What is being asked » Please write out only the lines running from the one with "Concurrent-Object-1.07.tar.gz (386, 325)" through the last line of the listing, each exactly as given.

Data listing »
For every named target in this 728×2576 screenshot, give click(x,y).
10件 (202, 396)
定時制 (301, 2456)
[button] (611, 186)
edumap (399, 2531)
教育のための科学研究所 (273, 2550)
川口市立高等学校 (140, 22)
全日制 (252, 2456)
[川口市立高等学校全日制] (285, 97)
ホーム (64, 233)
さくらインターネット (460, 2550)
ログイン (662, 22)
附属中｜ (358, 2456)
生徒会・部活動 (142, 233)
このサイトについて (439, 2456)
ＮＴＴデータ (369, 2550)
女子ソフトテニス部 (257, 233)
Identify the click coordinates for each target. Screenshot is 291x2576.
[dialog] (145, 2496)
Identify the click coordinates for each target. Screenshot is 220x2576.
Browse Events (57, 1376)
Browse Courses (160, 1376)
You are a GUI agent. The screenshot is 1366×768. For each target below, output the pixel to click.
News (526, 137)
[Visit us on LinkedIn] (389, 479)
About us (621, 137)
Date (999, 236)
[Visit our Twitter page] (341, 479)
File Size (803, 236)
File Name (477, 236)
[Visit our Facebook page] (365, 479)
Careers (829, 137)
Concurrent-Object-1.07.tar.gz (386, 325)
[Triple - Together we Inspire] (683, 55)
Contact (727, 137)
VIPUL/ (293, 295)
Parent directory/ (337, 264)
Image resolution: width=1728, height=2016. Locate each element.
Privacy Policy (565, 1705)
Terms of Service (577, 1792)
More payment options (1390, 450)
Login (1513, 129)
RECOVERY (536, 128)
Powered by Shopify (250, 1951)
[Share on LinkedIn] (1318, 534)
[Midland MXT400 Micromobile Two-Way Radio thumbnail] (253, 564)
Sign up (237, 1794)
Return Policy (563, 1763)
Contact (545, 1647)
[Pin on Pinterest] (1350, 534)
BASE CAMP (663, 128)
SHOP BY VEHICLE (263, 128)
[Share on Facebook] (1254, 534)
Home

Result »
Concurrent-Object-1.07.tar.gz (386, 325)
[Triple - Together we Inspire] (683, 55)
Contact (727, 137)
VIPUL/ (293, 295)
Parent directory/ (337, 264)
Image resolution: width=1728, height=2016. Locate each element.
Privacy Policy (565, 1705)
Terms of Service (577, 1792)
More payment options (1390, 450)
Login (1513, 129)
RECOVERY (536, 128)
Powered by Shopify (250, 1951)
[Share on LinkedIn] (1318, 534)
[Midland MXT400 Micromobile Two-Way Radio thumbnail] (253, 564)
Sign up (237, 1794)
Return Policy (563, 1763)
Contact (545, 1647)
[Pin on Pinterest] (1350, 534)
BASE CAMP (663, 128)
SHOP BY VEHICLE (263, 128)
[Share on Facebook] (1254, 534)
Home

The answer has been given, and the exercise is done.